Can Real Estate Appreciate With 5% Mortgage Rates?

"The Fed pivot in December has triggered an easing in financial conditions which can no longer be ignored," says private equity giant Apollo Global Management. As a result, the firm sees no Fed rate cuts this year.

It's a minority view, but Apollo's not alone. More contrarians have come out of the woodwork, maintaining that rates are renormalizing around today's higher levels. They're flagging everything from fiscal over-stimulation, housing strength, surging population (in Canada, not so much in the U.S.), rate insensitivity in the U.S. (due to 30-year mortgages), sticky inflation expectations, wage pressures, trade frictions, and onshoring—all of which are conspiring to slow disinflation.
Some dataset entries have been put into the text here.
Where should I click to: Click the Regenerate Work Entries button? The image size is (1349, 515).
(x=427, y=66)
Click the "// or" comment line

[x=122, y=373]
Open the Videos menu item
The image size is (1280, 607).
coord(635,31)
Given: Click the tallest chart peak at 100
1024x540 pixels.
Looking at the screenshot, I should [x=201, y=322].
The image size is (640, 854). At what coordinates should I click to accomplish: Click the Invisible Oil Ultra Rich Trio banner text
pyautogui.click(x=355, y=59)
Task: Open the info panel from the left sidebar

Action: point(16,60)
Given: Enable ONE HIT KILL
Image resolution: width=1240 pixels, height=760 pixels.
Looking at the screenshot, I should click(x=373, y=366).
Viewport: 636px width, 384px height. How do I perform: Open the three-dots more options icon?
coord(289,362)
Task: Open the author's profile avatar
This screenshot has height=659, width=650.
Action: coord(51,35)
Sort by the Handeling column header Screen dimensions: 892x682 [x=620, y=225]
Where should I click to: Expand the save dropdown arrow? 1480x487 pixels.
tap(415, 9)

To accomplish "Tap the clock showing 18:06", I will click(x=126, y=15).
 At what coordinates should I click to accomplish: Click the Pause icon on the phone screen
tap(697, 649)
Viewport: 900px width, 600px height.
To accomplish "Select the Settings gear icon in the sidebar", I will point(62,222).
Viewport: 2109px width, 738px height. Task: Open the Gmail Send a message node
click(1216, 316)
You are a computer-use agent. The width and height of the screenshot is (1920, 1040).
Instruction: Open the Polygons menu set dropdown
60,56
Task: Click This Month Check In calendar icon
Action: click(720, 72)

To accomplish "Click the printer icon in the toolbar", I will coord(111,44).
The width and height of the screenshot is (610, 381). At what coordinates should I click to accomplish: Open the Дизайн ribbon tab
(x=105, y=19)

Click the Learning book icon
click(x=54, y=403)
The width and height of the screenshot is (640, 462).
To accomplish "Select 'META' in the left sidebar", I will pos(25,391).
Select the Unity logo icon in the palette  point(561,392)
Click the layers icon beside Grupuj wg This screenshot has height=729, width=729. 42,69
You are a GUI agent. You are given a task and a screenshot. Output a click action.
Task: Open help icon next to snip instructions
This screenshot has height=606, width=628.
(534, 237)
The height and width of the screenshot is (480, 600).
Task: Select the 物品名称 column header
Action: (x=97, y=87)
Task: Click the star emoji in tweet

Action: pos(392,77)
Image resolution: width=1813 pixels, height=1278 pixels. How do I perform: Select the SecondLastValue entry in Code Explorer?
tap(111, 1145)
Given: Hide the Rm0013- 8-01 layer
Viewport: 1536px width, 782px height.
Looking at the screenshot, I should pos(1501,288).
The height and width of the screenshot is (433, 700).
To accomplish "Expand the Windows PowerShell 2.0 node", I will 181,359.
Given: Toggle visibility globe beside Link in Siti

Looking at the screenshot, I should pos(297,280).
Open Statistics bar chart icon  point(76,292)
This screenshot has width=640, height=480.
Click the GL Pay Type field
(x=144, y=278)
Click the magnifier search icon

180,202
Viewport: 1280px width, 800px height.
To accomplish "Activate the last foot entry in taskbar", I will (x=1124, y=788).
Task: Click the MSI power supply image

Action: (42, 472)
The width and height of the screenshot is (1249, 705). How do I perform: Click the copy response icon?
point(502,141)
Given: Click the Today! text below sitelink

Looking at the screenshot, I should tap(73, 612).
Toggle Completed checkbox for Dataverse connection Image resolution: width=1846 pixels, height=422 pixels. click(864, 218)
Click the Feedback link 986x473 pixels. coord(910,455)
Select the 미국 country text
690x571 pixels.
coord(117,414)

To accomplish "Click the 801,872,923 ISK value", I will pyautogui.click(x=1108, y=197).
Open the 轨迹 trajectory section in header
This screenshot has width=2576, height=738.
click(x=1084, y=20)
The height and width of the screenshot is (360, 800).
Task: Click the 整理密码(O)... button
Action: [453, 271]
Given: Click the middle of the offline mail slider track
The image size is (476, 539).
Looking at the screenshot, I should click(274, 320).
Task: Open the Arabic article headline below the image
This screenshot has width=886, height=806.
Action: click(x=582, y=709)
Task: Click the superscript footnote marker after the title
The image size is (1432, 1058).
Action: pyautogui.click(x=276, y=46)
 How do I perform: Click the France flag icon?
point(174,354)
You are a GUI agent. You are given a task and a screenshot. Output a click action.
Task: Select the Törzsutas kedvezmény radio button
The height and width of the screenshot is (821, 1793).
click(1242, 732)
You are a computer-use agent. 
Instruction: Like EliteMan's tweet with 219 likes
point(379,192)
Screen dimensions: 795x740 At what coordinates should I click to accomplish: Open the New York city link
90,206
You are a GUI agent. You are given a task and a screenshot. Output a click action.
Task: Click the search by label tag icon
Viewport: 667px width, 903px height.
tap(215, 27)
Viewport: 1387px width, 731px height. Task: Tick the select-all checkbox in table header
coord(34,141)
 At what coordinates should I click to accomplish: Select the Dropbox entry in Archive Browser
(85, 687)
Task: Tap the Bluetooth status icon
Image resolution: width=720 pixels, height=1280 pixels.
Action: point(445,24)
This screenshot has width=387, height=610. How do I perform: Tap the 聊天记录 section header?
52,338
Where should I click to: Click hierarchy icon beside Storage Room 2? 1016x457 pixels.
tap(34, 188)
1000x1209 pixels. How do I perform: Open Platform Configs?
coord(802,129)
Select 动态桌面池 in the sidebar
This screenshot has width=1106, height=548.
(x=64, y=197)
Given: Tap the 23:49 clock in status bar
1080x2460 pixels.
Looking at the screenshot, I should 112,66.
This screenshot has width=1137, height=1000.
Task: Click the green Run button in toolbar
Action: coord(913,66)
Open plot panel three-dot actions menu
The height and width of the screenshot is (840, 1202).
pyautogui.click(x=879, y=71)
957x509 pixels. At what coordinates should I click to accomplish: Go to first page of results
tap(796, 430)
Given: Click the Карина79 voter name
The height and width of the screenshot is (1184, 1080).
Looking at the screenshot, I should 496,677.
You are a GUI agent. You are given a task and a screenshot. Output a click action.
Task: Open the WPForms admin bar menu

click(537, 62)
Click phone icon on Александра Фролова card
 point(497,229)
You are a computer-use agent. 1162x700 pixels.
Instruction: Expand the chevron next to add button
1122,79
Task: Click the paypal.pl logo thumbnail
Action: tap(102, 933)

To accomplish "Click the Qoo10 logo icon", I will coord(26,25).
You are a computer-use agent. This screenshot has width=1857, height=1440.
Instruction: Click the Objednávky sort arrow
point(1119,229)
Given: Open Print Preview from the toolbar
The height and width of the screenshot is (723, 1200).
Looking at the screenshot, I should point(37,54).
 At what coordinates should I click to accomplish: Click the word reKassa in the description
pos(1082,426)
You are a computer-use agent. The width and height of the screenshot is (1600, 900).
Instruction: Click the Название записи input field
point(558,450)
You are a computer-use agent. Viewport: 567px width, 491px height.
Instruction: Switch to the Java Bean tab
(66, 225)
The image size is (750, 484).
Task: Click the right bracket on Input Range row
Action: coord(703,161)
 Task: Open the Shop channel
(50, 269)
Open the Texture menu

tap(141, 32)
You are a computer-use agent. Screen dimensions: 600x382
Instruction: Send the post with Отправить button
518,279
The OIS and forward markets—which analysts turn to for rate predictions—are scratching their heads at this unprecedented combination of inflationary forces. There's a nagging concern that markets are not recognizing the inflation beast in the lineup.

If the consensus turns out to be wrong about monetary easing in 2024, it could rewrite the future for people's net worth. Rates are a crucial lever for home values, and home ownership is people's primary method of building wealth.

One can't help but ponder: if 5% mortgage rates theoretically became the new normal, could home prices keep reaching for the stars?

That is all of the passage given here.